■ **Records for the exercise**:
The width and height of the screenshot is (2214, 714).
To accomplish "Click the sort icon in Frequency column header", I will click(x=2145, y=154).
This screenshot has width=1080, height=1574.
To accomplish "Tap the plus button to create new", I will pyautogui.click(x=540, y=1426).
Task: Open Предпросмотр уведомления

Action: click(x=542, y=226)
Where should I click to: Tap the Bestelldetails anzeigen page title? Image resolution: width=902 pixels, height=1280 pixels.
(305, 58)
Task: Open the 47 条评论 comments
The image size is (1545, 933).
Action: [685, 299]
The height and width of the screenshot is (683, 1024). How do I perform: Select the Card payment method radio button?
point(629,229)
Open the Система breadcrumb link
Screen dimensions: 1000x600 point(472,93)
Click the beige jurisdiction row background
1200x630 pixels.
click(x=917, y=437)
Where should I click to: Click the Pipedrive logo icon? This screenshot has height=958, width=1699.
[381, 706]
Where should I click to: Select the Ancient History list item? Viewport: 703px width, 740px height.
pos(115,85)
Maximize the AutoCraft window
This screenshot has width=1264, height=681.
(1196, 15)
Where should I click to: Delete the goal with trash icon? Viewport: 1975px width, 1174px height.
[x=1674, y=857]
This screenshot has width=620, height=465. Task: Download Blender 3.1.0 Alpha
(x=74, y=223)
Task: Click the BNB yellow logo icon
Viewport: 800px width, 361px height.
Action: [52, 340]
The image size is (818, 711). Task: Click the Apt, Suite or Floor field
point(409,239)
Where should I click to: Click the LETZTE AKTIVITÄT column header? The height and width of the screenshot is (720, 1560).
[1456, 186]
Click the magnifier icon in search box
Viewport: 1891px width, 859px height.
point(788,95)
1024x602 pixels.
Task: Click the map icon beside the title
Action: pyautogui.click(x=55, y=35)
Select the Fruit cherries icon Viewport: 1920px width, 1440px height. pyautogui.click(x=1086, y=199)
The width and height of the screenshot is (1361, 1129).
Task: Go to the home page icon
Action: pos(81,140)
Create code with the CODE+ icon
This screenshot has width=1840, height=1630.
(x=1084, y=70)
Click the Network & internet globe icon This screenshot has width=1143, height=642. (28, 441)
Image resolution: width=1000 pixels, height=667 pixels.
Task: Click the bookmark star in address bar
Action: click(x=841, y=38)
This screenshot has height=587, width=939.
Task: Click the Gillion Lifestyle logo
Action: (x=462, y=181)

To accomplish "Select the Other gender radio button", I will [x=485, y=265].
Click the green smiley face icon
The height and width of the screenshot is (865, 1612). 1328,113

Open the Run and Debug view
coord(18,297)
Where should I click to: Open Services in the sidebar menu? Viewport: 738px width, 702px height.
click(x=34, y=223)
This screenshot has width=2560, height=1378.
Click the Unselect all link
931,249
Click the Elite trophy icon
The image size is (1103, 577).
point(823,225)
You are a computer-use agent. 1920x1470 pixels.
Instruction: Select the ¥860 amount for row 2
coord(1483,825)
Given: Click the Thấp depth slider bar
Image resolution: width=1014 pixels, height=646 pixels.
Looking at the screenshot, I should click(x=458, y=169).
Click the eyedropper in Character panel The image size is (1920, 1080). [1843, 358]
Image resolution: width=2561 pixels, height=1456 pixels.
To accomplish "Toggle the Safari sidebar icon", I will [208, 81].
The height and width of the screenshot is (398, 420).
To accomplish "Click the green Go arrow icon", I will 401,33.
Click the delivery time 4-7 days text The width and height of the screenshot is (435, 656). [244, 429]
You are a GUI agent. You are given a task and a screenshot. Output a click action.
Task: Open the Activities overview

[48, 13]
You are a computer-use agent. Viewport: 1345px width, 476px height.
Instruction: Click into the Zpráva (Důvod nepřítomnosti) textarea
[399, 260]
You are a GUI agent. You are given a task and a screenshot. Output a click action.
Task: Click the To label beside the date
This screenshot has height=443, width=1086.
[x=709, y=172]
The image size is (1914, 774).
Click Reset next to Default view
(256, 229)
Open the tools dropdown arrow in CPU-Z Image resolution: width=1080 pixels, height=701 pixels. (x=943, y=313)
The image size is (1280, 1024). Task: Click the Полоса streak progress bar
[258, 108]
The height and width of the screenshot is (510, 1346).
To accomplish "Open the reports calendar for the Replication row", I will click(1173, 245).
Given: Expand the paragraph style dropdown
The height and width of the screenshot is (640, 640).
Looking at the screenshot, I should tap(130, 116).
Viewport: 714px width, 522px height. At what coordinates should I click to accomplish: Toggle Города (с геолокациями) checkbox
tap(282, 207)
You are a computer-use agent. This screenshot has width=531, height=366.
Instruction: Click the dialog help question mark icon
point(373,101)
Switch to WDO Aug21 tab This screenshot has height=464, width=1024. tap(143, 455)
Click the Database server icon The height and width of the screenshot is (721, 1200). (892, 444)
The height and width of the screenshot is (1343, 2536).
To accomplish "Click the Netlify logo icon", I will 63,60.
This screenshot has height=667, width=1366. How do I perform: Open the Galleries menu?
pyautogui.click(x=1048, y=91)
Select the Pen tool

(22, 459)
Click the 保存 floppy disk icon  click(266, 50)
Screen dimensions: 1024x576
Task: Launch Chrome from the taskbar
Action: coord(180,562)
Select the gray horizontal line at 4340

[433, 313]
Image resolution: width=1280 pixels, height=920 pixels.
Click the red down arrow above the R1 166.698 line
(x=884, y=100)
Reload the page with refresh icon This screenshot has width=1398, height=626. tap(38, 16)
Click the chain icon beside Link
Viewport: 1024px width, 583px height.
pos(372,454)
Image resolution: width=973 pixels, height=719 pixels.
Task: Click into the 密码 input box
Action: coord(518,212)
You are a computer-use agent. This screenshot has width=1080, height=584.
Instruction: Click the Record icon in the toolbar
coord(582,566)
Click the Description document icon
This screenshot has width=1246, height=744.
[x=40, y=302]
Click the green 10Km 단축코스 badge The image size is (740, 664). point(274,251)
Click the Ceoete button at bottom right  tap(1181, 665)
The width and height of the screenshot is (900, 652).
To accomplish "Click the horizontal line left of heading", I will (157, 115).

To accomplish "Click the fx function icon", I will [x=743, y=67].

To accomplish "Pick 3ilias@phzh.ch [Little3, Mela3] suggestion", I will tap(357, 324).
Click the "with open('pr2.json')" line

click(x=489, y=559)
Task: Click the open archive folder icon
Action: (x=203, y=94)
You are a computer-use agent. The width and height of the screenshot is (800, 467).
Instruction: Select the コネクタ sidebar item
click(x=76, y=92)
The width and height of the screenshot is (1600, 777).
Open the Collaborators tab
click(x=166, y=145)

■ **Directive**:
Start at the line that contains "Switch to WDO" and end with the line that contains "I will 63,60.". Recast those lines as a JSON list of strings, one string per line.

■ **Response to this task**:
[
  "Switch to WDO Aug21 tab This screenshot has height=464, width=1024. tap(143, 455)",
  "Click the Database server icon The height and width of the screenshot is (721, 1200). (892, 444)",
  "The height and width of the screenshot is (1343, 2536).",
  "To accomplish \"Click the Netlify logo icon\", I will 63,60."
]